2000 terror attack in Jakarta, Indonesia

The Philippine embassy in Menteng, Jakarta, Indonesia, was bombed on 1 August 2000. A bomb was detonated outside the official residence of the Philippine ambassador to Indonesia, Leonides Caday, killing two people and injuring 21 others. Those killed were a street vendor and a guard to the official residence. Caday was treated in hospital for head and hand injuries.

==Explosion==
Some witnesses suggested the 12:30 p.m. blast came from the envoy's vehicle and detonated as it entered the residence on Imam Bonjol Street. However, police investigators theorized that another car parked near the entrance contained the bomb, which was detonated as the ambassador's Mercedes entered his driveway.

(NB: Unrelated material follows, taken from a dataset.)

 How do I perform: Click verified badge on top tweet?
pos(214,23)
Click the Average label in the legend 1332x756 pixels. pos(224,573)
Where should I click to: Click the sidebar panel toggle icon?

The lunchtime blast caused numerous shrapnel wounds and at least four bystanders were taken to Jakarta hospitals with critical injuries. The car carrying the Philippine ambassador to Indonesia was destroyed and there was damage to dozens of other vehicles on the street that houses several government offices and the homes of other foreign diplomats and senior government officials. A wing of the official residence and the office of Indonesia's national electoral commission were both moderately damaged.

==Reaction==
In response Alexander Aguirre, national security adviser to then President Joseph Estrada, stated the bombing was the first time a Philippine diplomatic post had been bombed and that the Philippine government "didn't expect that to happen." Security at the Philippine Embassy in Jakarta, also located on Imam Bonjol Street, was tightened as a result.

Then Indonesian President Abdurrahman Wahid stated he believed the bombing was linked to the Philippine government's efforts to combat Islamist rebel groups in Mindanao, however the Moro Islamic Liberation Front released a statement denying it had set the bomb. Abu Sayyaf, another group opposed to the Philippine government, did not claim responsibility either.

Almost three years later Indonesian police identified ten suspects, most known members of regional terrorist group Jemaah Islamiyah, as suspects in the investigation. The now apprehended Riduan Isamuddin, chief organiser of the 2002 Bali nightclub bombings among others, is suspected of planning and financing the attack.